SUPPLIED MATERIAL -
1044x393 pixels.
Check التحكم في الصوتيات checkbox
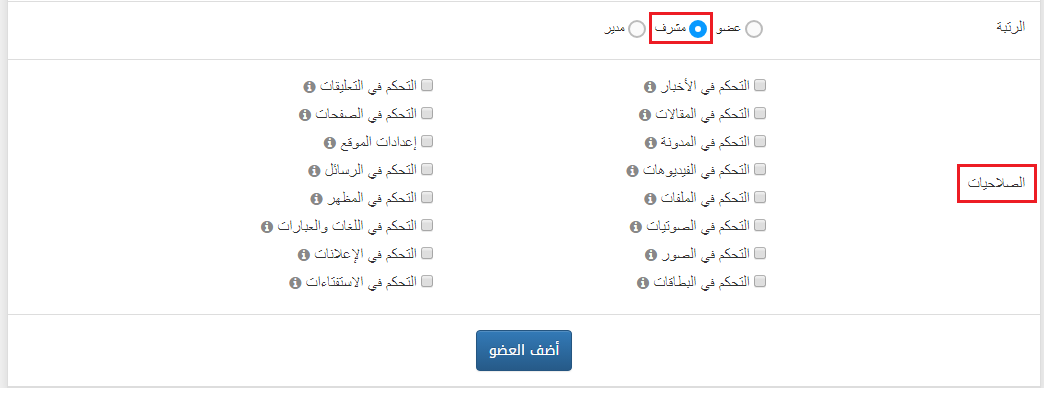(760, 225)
...
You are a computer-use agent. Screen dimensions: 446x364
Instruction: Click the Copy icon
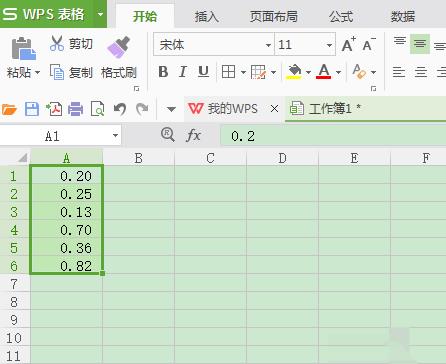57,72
---
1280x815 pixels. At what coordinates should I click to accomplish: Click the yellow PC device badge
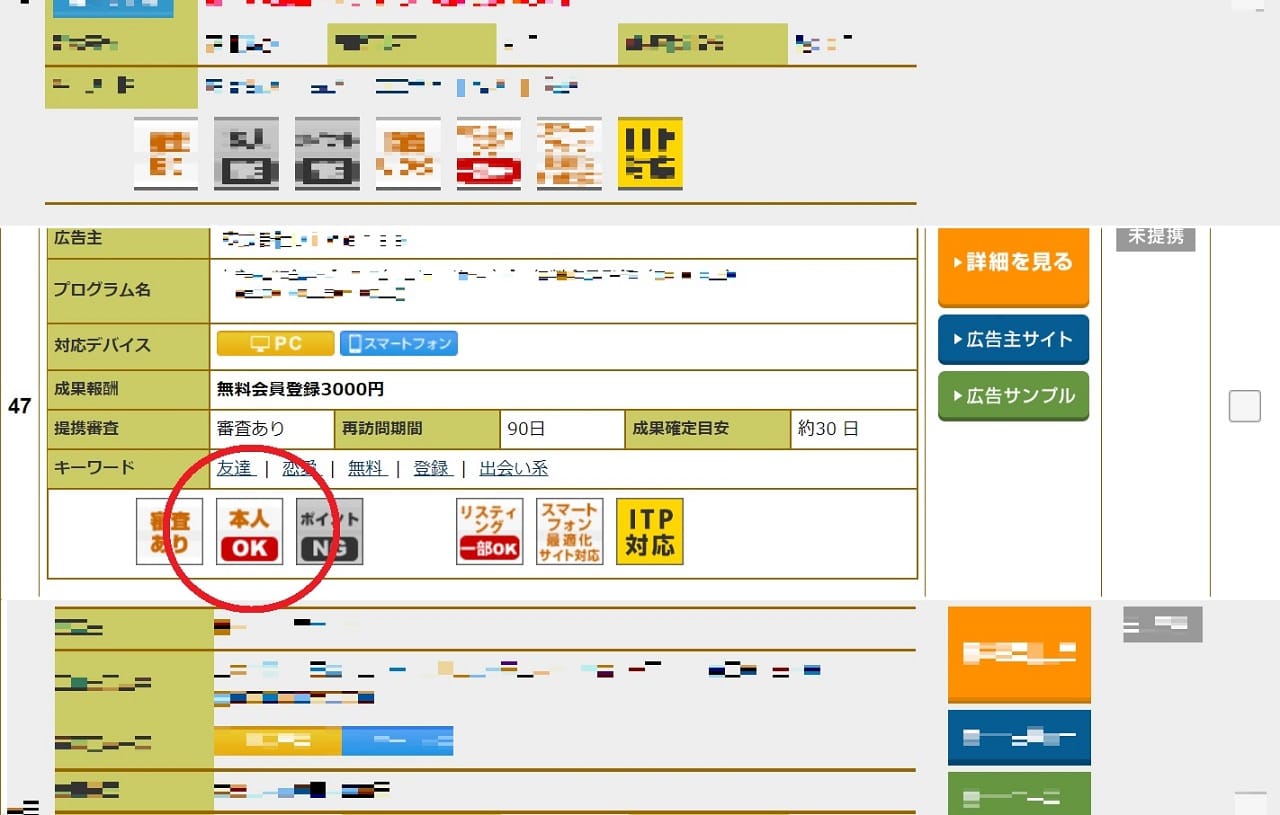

SET TASK - Please count the lines above that contain the word "Click" and reply with the number only.

TASK SOLUTION - 2